Original URL: http://www.azcentral.com/arizonarepublic/news/articles/0120pimentel20.html

Looking at Latinos in spotlight of research
The Arizona Republic
Jan. 20, 2004 12:00 AM

A local research firm made a leap a while back.

What if, it said, it were to step out of a self-inflicted box to take a fresh look at Latinos.

The firm, like virtually everyone else in the state, had been looking at Latinos in select high-density census tracts, with a focus on them primarily as Spanish-speakers.

But what if it looked at self-identified Latinos statewide, regardless of  whether they spoke Spanish, English or both. In other words, what if it looked at Latinos as they are, not based so much on where they are.

It's an exercise the rest of us in Arizona should undertake. The results shake a whole rash of common assumptions, some of them pernicious. You know, how it's a poor, struggling population that mightily resists assimilation.

The Behavior Research Center's data present a more nuanced picture. The fact is that Arizona's Latinos are assimilating at rapid rates, speak English in numbers that should please everyone, are decidedly upwardly mobile and constitute a potent consumer force.

This, of course, is not the picture many Arizonans have in their minds about Latinos. And they can hardly be blamed, as Latino stories are generally told as part of the discussion on such flash points as immigration and dropout rates.

The center comes to the truer picture through its own research and other credible sources, such as the Census Bureau, the Labor Department and the Pew Hispanic Center.

Nationally, immigrants were, from 1970 to 2000, the single largest bloc of Latinos, at 45 percent.
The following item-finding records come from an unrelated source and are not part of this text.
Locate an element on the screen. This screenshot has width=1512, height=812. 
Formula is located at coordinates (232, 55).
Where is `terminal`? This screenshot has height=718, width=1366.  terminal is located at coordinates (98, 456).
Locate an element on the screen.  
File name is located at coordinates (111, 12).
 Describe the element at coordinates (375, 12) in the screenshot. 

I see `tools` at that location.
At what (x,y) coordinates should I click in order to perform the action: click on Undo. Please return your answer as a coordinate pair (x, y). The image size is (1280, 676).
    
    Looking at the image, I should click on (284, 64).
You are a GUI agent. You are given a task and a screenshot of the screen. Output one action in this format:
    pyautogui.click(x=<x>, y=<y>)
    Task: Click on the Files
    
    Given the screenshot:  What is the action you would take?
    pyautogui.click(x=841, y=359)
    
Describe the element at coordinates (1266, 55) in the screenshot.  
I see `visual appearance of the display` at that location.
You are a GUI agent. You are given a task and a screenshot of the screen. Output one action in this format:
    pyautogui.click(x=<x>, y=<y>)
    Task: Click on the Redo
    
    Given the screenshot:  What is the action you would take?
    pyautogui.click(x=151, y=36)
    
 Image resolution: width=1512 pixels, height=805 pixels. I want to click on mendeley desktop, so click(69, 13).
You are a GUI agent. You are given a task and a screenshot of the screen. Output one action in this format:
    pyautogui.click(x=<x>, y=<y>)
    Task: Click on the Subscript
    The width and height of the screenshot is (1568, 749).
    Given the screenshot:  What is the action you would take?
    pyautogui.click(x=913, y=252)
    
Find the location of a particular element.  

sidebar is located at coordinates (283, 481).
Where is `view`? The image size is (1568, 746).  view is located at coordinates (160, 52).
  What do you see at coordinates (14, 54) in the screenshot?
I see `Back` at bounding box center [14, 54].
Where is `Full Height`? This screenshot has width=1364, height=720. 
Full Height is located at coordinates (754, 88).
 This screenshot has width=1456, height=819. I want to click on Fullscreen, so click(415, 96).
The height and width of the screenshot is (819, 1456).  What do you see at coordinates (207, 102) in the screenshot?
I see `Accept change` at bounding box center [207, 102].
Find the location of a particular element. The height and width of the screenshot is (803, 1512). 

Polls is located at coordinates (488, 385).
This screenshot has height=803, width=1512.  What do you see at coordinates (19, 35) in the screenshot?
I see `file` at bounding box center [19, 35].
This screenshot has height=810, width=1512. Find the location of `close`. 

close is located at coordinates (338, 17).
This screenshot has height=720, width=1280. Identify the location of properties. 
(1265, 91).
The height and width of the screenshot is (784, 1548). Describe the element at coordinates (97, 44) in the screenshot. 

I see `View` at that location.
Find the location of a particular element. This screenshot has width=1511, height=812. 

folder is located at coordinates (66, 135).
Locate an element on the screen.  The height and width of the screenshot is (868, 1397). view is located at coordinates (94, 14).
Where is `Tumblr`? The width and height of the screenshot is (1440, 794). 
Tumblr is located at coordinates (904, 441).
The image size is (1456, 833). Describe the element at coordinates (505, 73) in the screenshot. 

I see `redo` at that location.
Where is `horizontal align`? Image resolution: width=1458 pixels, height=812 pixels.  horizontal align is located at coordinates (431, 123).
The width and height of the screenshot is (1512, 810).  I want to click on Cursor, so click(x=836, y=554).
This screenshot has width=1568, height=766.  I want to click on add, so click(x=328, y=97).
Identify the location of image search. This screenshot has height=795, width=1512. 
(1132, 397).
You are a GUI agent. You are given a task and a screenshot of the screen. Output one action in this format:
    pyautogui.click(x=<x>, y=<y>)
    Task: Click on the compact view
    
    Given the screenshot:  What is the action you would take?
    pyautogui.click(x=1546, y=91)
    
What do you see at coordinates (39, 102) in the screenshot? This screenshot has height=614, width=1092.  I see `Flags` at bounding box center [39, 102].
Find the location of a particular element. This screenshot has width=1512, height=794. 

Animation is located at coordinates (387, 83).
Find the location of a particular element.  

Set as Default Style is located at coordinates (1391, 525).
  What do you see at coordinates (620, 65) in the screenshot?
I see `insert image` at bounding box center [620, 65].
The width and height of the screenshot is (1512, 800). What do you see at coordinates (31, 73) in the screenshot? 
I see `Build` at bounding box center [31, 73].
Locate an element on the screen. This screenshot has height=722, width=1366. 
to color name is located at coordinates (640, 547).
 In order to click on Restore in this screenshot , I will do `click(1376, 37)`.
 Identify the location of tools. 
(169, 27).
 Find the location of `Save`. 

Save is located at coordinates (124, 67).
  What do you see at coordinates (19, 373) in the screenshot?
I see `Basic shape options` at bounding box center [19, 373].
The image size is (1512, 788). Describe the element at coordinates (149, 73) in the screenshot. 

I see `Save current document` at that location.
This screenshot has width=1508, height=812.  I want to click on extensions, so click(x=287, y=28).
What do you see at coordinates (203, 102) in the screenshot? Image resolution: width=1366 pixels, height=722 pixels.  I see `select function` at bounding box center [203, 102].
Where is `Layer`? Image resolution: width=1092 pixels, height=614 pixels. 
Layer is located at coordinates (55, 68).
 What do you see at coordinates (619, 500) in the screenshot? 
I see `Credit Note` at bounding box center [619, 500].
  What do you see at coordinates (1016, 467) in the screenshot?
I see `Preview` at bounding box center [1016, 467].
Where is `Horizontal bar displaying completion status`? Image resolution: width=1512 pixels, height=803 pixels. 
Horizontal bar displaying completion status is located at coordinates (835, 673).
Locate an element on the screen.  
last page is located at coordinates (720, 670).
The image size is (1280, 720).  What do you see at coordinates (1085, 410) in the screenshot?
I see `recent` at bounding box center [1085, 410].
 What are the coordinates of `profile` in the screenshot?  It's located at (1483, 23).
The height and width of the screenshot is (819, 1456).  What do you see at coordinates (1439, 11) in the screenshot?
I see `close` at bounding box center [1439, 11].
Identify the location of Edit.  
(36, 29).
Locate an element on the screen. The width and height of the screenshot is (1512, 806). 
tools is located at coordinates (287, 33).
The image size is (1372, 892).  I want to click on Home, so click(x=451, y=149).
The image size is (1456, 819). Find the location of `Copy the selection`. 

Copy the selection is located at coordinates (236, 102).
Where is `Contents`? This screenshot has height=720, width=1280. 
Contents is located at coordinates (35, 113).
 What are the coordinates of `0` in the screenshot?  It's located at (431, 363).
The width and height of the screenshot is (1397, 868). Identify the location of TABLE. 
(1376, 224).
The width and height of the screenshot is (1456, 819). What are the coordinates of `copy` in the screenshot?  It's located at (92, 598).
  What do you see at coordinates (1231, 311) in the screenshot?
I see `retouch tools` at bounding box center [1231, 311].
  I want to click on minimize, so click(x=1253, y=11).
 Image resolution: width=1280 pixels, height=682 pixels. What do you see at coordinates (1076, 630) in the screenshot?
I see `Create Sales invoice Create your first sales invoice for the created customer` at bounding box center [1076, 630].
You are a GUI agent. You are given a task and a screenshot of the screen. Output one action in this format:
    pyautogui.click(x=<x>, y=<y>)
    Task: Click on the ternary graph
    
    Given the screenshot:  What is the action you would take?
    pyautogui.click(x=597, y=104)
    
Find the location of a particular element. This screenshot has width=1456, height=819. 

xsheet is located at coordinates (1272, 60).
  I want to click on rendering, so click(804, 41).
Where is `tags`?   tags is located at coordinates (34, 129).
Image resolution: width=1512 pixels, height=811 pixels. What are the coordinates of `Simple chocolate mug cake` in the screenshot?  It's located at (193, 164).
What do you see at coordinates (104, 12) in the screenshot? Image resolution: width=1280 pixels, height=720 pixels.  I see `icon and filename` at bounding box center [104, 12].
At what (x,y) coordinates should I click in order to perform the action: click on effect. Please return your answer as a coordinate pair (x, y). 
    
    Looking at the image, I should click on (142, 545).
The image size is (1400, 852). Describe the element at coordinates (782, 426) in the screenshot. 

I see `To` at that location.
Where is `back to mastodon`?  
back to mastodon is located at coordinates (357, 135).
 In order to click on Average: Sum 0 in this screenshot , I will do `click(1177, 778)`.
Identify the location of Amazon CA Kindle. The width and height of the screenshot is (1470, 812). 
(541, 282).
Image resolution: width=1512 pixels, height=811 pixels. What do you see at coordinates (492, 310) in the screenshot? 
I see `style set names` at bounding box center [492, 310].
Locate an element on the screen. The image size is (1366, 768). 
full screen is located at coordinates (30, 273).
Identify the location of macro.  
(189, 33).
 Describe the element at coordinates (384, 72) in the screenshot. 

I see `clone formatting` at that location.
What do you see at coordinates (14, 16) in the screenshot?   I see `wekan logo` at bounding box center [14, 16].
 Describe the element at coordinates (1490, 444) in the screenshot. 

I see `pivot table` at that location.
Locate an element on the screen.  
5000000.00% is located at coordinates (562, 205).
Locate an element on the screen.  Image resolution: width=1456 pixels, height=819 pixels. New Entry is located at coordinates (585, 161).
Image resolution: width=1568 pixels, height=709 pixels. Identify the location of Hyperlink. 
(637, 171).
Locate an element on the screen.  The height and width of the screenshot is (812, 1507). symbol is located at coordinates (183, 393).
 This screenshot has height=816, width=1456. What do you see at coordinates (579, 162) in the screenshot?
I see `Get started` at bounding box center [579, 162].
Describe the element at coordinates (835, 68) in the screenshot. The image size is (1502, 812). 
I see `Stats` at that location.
Between now and 2020, that will winnow to 25 percent. Their children, the second generation, then becomes the largest bloc at 47 percent.

This trend will be duplicated in Arizona. In fact, the transformation is already producing change that points at more acculturation than Latinos are generally given credit for.

For instance, there are two ways of looking at Latinos' language preferences in Arizona, which break down as 20 percent Spanish-dominant, 38 percent bilingual and 42 percent English dominant.

Yes, that means that 58 percent are Spanish speakers. But it also means that 80 percent are English speakers.

These state numbers, by the way, mean that we have fewer Arizonans who only speak Spanish and more bilingual and English-dominant Latinos than on the national level. This points to more acculturation for this border state than is generally supposed.

Breaking from the old model of looking at Latinos also revealed that, though a young population relative to the general population, it is not as young as supposed by those who would view us as shackled to our immigrant past. Thirty-one percent are younger than 35 but 45 percent older than 45.

Yes, 34 percent earn less than $24,000 yearly, but 42 percent earn more than $36,000.

The number of Latinos moving into white-collar jobs has been heading up at about the rate of 1 percent a year. In 1990 it was 15 percent, in 2003 it was 26 percent in Arizona.

Acculturation and upward mobility is apparently influencing family size as well, with 33 percent of families limiting themselves to one to two children and 44 percent to three to four.

And we buy a lot of stuff, from houses to cellphones. Arizona ranked seventh in the top 10 Latino markets in the United States at $20 billion in purchasing power, behind New Jersey and ahead of Colorado.

Not assimilated? Thirty percent watch NASCAR on television.

The center's Earl de Berge says the research points to the need to appreciate that the Latino market is as segmented as any other. Anyone wanting to make commercial or political inroads will need to understand each and every segment.

Advertising to reach them may have to be culturally relevant, speaking to Latino aspirations and social gains. It will have to say something good about who they are - from "I'm sexy" to "I'm smart," according to de Berge.

There are red flags in there for Democrats in particular. In 1990, 82  percent of Arizona Latinos were Democrats. That dropped to 66 percent in  2003, while GOP membership jumped from 12 percent in 1990 to 29 percent in 2003.

Voter registration in 1990 was 40 percent. Last year, it was 62 percent.

This means that both parties need to start learning how to talk to Latinos - the Democrats to stanch the flow and Republicans to keep it going.

But mostly what the research points to is the need to resist the old stereotypes. Latinos have assimilated, the immigrants among us participating as well.

In other words, we cannot define Latinos solely according to their problems.